Six Links Worthy Of Your Attention #389

Posted by

Is there one link, story, picture or thought that you saw online this week that you think somebody you know must see?

My friends: Alistair Croll (Solve for InterestingTilt the WindmillHBS, chair of StrataStartupfestPandemonio, and ResolveTO, Author of Lean Analytics and some other books), Hugh McGuire (PressBooks, LibriVox, iambik and co-author of Book: A Futurist’s Manifesto) and I decided that every week the three of us are going to share one link for one another (for a total of six links) that each individual feels the other person “must see”.

Check out these six links that we’re recommending to one another: 

  • Postmortem: Every Frame a Painting – Tony Zhou – Medium. “The YouTube channel Every Frame A Painting has been doing visual storytelling for years now. And, with this post, they wrapped things up. ‘My name is Tony and my name is Taylor, and this concludes Every Frame a Painting.’ I hadn’t been following their story, but if you’re a creative type working today, this is a fascinating read — and I have a few hours of videos to catch up on.” (Alistair for Hugh).
  • I Made My Shed the Top Rated Restaurant On TripAdvisor – Vice. “If true, this is a scathing indictment of ratings sites. If not, it’s the best example of trolling I’ve seen on the Internet in recent years. Either way, you need to see this — if only for the behind-the-scenes photos of food staging.” (Alistair for Mitch).
  • Is There a Limit to Scientific Understanding? – The Atlantic. “Science is still pretty bad at describing real complexity, and still terrible at explaining our own brains. Maybe that’s a constraint of human consciousness, and a limit of our ability to truly understand the world around us.” (Hugh for Alistair).
  • Kick Against the Pricks – The New York Review of Books. Laura Kipnis pulls no punches in this snarky and wise overview of the spate of powerful men falling on their, er, swords. The article is more remarkable in its shading beyond black and white.” (Hugh for Mitch). 
  • Ambient AI Is About to Devour the Software Industry – Technology Review. Amazon. Oh, Amazon. When you mix artificial intelligence and machine learning into cloud platforms, something really big is/will happen. Not enough people get it, understand it or are ready for the ramifications. From this article: ‘This shift promises to be the biggest transition for the software world in decades. The easy availability of on-demand machine learning, combined with tools for automating the design and training of AI models, should, in fact, have an increasing impact on overall economic productivity, according to some economists.’ It’s not about new software. Not at all.
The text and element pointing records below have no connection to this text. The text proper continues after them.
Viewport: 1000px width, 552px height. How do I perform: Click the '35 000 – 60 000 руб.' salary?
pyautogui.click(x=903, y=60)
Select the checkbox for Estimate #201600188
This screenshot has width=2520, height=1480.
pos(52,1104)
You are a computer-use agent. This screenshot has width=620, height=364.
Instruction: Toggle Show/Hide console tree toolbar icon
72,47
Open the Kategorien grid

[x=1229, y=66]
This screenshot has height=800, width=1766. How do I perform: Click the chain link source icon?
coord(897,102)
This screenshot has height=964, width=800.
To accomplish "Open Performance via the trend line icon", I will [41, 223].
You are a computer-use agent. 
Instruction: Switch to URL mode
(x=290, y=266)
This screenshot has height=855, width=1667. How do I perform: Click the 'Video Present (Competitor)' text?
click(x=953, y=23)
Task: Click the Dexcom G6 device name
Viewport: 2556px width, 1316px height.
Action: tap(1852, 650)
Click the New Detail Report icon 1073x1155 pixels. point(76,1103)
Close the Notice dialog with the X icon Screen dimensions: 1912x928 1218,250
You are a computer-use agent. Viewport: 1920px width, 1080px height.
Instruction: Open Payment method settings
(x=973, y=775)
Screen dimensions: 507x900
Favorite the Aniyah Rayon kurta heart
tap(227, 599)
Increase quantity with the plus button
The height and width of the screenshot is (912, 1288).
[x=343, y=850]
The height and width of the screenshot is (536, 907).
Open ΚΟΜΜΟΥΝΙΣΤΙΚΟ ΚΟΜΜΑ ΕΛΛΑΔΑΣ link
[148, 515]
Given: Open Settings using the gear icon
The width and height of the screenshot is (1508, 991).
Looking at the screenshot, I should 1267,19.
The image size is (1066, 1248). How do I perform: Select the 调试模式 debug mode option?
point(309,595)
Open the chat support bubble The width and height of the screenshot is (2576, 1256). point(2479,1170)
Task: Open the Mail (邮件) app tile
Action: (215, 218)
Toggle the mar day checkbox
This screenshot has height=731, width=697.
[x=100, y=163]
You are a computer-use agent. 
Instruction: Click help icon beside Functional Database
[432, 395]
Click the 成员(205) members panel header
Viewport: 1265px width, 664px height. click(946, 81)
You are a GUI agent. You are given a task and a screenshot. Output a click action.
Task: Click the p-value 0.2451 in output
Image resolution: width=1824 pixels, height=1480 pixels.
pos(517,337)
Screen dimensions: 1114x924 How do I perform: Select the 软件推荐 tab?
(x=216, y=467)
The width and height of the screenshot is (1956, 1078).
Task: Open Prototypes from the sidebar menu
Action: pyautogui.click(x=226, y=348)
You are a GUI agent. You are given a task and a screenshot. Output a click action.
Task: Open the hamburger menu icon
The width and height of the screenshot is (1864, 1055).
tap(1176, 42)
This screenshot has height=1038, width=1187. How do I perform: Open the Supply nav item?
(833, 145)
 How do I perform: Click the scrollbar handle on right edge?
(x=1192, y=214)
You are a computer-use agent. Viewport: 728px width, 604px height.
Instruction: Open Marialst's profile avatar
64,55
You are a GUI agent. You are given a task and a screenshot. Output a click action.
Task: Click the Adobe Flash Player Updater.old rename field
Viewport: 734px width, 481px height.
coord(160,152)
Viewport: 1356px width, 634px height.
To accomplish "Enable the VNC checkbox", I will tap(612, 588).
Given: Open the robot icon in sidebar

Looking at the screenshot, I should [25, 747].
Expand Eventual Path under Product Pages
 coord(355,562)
As the article surmises: ‘…cloud-based machine learning is about to take the software industry by storm–and, by extension, to rewire the entire economy.’ Yes, the entire economy.” (Mitch for Alistair).
  • ‘Let the soul dangle’: how mind-wandering spurs creativity – Aeon. “If all you are ever doing is transitioning from deep work into a Facebook feed, into YouTube, into dinner, into Netflix and beyond, you are busy trying to fill your day. Being active is so important. No doubt. But what about just letting your mind wander? How about just giving yourself a beat… a long beat… a long walk… or just do nothing. Literally, nothing. Not even a meditation or mindfulness session. Nothing. Just put your mind out on a clothesline and do nothing until it dries. What could happen? Perhaps… maybe… a massive breakthrough?” (Mitch for Hugh).